Historical usage(RN era of Wooden Ships and Iron Men)- a ship was said to be 'Paid off' at the end of a deployment (could be up to 2 years or more ship), the crew where released (paid) and the ship would be refitted or placed into 'Ordinary' (the Reserve). When Decomssioned the ship was removed from the 'Admiralty List'.

Now in modern times we seem to have developed the habit of interchanging the terms.

WrenchBender


----------



## Ex-Dragoon (10 Jun 2008)

WrenchBender said:
			
		

> Historical usage(RN era of Wooden Ships and Iron Men)- a ship was said to be 'Paid off' at the end of a deployment (could be up to 2 years or more ship), the crew where released (paid) and the ship would be refitted or placed into 'Ordinary' (the Reserve). When Decomssioned the ship was removed from the 'Admiralty List'.
> 
> Now in modern times we seem to have developed the habit of interchanging the terms.
> 
> WrenchBender



Psssst see reply#8


----------



## WrenchBender (10 Jun 2008)

Ex-Dragoon said:
			
		

> Psssst see reply#8


Damn lost it in translation, that will teach me to skim the threads.......

WrenchBender


----------



## Neill McKay (10 Jun 2008)

ArmyVern said:
			
		

> Start at para 3 (as I gave) and read downwards from there. "Paying off" -- disposal process of Crown assets; I think it's pretty clear that it is the "disposal" process that is the "paying off".
> 
> The "disbandment" (or "decommissioning) is stated at para 3 wrt to HMC Ships.



"Paying off" is there and is included in the definition of "disbandment", but I don't see the word "decommission" anywhere in that order.


----------



## armyvern (11 Jun 2008)

Neill McKay said:
			
		

> "Paying off" is there and is included in the definition of "disbandment", but I don't see the word "decommission" anywhere in that order.

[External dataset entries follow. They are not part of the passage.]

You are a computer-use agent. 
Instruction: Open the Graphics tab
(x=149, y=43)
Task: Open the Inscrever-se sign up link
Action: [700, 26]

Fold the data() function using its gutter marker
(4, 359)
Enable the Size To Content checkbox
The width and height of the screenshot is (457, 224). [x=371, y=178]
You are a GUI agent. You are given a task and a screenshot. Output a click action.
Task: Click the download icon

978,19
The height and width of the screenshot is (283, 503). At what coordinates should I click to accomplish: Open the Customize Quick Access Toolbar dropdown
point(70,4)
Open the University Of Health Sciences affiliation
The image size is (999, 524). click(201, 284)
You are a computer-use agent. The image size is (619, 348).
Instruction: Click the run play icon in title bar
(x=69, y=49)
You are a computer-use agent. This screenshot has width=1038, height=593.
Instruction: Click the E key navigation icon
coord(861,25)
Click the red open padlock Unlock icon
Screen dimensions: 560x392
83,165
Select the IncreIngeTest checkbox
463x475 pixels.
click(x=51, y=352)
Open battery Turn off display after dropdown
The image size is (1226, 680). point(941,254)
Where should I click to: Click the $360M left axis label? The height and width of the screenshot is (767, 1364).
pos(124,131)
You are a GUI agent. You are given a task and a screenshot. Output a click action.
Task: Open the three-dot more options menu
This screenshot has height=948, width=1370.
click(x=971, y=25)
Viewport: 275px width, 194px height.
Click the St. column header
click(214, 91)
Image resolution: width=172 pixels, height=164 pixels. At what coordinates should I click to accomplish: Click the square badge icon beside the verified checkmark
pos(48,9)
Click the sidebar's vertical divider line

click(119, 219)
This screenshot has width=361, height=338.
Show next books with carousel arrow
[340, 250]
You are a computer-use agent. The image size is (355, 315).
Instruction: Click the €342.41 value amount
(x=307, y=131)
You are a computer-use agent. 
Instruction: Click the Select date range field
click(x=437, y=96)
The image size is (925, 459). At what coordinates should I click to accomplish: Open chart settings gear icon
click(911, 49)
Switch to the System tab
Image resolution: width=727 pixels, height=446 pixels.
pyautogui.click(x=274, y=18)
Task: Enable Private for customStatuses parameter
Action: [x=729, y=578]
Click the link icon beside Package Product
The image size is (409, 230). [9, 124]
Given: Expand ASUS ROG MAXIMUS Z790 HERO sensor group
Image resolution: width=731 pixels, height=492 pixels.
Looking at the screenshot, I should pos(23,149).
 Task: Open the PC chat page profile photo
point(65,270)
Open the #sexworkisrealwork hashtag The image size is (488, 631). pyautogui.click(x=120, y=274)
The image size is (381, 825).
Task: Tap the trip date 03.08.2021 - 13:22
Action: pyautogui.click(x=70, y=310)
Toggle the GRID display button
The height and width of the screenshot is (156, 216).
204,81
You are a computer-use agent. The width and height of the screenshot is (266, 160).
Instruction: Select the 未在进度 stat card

No you don't see the word "decommissioning" there. That's precisely because that CFAO 27-9 (_*Disposal of Non-Public Property*_) is about the "Disposal" process NOT the "decomissioning" process. They are two seperate things. 

"Paying off" = "Disposal Process" = the act of divesting the item from the property of The Crown.

Things can be decommissioned (or in the case of Units - disbanded), but don't necessarily go on to be "payed off". This ship was "payed off" when it was divested from the Property of The Crown. The CAR, for example (being a Unit, not a physical item) was disbanded, but was not "payed off" as it was never divested from Crown property. 

If a ship were Decomissioned (ie removed/retired from active service), it _could_ then stay in our inventory for years. It is not until it is handed over to the CDS for disposal from Crown Property assets that it is "payed off".


----------



## Neill McKay (11 Jun 2008)

ArmyVern said:
			
		

> "Paying off" = "Disposal Process" = the act of divesting the item from the property of The Crown.  Things can be decommissioned (or in the case of Units - disbanded), but don't necessarily go on to be "payed off". This ship was "payed off" when it was divested from the Property of The Crown.



CFAO 27-9 shows that "paying off" (of a ship) = "disbandment", not necessarily "disposal":

"DISBANDMENT

     includes paying off a ship;"



> If a ship were Decomissioned (ie removed/retired from active service), it _could_ then stay in our inventory for years. It is not until it is handed over to the CDS for disposal from Crown Property assets that it is "payed off".



I'm sorry, I'm just not getting that from the CFAO.  You're completely correct that a ship can be out of commission but still the property of the Crown: as far as I know there are still several steamers and OBERON-class submarines in just that state alongside the Dockyard Annex in Dartmouth.  But I would say that those ships were paid off.  (This is the situation from which we get the expression "paid off into reserve".)


----------



## armyvern (11 Jun 2008)

CFAO 27-9 *IS DISPOSAL* (LOOK at the CFAO Title) how can it "not necessarily be disposal" ??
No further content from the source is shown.